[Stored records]

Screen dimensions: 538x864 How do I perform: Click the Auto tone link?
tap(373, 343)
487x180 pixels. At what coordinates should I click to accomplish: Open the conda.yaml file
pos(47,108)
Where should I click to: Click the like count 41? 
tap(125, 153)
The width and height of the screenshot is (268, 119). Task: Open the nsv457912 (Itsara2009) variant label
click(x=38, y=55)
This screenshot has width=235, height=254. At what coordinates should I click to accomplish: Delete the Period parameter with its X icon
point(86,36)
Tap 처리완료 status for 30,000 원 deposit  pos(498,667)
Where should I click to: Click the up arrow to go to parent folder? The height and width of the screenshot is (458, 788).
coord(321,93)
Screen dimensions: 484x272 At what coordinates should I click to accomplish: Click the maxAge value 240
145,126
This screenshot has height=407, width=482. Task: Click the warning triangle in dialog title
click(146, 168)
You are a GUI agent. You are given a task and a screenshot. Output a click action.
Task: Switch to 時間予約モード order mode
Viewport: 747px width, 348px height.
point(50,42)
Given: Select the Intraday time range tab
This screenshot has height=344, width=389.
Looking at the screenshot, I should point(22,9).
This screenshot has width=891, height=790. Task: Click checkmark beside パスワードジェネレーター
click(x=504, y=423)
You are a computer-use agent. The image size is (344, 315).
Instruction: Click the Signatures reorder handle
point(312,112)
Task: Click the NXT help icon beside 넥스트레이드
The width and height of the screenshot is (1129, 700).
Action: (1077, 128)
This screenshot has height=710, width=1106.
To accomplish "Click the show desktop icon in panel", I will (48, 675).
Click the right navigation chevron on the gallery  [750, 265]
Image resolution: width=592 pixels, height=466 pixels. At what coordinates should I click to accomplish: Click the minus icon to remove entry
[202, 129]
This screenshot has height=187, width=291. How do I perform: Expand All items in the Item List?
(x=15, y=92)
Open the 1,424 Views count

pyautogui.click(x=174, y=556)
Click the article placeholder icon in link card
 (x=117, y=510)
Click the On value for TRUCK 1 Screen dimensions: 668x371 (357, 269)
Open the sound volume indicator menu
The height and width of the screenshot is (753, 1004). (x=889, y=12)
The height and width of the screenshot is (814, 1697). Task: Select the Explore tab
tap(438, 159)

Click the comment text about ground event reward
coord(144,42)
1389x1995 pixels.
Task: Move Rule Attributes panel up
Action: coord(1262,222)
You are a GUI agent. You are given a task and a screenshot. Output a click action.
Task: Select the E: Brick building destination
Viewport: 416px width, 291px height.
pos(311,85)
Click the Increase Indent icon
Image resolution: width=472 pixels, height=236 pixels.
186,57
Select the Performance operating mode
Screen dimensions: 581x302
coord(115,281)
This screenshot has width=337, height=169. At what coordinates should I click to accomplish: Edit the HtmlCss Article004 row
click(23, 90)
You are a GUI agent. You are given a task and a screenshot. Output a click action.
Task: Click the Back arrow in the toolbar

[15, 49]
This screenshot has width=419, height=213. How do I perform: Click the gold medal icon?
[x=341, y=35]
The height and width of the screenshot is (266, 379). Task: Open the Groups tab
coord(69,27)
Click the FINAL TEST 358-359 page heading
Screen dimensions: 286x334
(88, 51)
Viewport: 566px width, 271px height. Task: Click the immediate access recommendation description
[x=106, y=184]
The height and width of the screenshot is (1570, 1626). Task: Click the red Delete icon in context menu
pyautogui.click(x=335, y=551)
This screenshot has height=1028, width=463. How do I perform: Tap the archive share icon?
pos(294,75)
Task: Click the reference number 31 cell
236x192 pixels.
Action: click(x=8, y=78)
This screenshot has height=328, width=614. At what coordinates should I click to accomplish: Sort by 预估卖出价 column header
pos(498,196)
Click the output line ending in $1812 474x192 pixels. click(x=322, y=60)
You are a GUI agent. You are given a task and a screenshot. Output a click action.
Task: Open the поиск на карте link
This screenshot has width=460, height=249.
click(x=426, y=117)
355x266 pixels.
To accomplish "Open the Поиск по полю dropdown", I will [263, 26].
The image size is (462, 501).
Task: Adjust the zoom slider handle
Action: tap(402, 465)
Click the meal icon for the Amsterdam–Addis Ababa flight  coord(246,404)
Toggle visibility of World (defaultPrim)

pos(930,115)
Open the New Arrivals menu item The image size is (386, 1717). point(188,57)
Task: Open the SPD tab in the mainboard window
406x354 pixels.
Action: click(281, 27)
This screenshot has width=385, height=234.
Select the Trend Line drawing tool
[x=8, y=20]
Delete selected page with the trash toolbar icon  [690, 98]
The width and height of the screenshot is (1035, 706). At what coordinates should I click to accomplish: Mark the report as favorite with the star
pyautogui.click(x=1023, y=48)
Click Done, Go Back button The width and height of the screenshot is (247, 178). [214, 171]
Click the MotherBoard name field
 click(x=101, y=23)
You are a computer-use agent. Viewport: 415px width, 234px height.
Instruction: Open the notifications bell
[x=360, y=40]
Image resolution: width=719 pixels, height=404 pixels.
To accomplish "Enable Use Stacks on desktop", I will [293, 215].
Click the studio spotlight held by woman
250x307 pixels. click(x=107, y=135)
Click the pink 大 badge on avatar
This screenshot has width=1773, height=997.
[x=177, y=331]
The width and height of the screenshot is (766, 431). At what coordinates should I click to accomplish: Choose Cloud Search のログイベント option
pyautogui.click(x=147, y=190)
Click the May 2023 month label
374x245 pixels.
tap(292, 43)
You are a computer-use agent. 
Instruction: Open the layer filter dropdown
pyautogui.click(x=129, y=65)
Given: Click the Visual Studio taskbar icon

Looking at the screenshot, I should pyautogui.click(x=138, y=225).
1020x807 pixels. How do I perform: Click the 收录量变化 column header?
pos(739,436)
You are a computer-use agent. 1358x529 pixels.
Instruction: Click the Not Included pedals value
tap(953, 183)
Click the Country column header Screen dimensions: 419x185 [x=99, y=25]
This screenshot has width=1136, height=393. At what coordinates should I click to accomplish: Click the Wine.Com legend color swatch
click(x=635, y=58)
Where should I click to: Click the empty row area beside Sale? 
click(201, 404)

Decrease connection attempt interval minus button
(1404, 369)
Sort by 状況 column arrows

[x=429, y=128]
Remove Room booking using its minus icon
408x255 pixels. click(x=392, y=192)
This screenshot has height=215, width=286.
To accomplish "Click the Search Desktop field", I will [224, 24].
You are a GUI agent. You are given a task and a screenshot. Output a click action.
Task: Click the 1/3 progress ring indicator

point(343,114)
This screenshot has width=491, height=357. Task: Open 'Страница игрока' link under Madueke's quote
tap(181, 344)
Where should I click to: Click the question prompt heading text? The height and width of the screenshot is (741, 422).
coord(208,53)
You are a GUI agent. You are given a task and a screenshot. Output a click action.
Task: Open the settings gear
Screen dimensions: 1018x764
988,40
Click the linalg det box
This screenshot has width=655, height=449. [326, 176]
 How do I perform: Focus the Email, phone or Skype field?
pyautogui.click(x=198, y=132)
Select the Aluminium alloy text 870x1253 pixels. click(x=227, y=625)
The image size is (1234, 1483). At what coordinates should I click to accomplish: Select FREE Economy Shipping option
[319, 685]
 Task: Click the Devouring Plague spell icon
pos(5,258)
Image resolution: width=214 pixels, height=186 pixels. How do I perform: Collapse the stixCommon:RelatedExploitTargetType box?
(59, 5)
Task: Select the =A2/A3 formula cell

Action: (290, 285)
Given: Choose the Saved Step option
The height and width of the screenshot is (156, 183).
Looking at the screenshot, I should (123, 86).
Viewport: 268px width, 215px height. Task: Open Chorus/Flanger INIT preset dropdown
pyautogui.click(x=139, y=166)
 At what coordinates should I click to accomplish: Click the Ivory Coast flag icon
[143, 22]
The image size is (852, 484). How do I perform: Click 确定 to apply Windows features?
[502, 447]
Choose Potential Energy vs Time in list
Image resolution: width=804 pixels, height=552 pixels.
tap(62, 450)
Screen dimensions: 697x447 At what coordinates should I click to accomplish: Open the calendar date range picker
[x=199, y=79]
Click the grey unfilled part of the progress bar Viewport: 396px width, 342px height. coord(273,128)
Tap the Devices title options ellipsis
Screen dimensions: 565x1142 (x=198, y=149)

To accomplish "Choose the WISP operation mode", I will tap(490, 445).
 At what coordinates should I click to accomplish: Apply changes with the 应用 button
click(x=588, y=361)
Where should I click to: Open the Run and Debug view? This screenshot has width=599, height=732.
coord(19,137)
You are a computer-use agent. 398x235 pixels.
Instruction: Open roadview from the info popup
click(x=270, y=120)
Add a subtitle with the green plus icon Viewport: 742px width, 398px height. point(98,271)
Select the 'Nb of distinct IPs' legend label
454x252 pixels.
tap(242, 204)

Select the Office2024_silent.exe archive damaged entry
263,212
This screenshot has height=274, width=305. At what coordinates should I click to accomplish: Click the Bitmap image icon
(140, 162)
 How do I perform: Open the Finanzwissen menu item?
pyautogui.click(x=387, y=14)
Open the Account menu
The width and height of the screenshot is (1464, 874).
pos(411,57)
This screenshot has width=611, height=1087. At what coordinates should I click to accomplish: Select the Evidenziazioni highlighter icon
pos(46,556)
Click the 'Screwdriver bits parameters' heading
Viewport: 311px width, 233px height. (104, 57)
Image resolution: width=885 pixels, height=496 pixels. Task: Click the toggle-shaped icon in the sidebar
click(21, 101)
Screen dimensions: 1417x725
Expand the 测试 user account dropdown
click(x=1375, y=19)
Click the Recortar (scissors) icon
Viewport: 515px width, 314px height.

_TASK BRIEF_:
Beginning with the line that holds "Tap the Devices title options ellipsis", copy the entries exactly to their last line, and leave out every earlier line.

_COMPLETED TASK_:
Tap the Devices title options ellipsis
Screen dimensions: 565x1142 (x=198, y=149)

To accomplish "Choose the WISP operation mode", I will tap(490, 445).
 At what coordinates should I click to accomplish: Apply changes with the 应用 button
click(x=588, y=361)
Where should I click to: Open the Run and Debug view? This screenshot has width=599, height=732.
coord(19,137)
You are a computer-use agent. 398x235 pixels.
Instruction: Open roadview from the info popup
click(x=270, y=120)
Add a subtitle with the green plus icon Viewport: 742px width, 398px height. point(98,271)
Select the 'Nb of distinct IPs' legend label
454x252 pixels.
tap(242, 204)

Select the Office2024_silent.exe archive damaged entry
263,212
This screenshot has height=274, width=305. At what coordinates should I click to accomplish: Click the Bitmap image icon
(140, 162)
 How do I perform: Open the Finanzwissen menu item?
pyautogui.click(x=387, y=14)
Open the Account menu
The width and height of the screenshot is (1464, 874).
pos(411,57)
This screenshot has width=611, height=1087. At what coordinates should I click to accomplish: Select the Evidenziazioni highlighter icon
pos(46,556)
Click the 'Screwdriver bits parameters' heading
Viewport: 311px width, 233px height. (104, 57)
Image resolution: width=885 pixels, height=496 pixels. Task: Click the toggle-shaped icon in the sidebar
click(21, 101)
Screen dimensions: 1417x725
Expand the 测试 user account dropdown
click(x=1375, y=19)
Click the Recortar (scissors) icon
Viewport: 515px width, 314px height.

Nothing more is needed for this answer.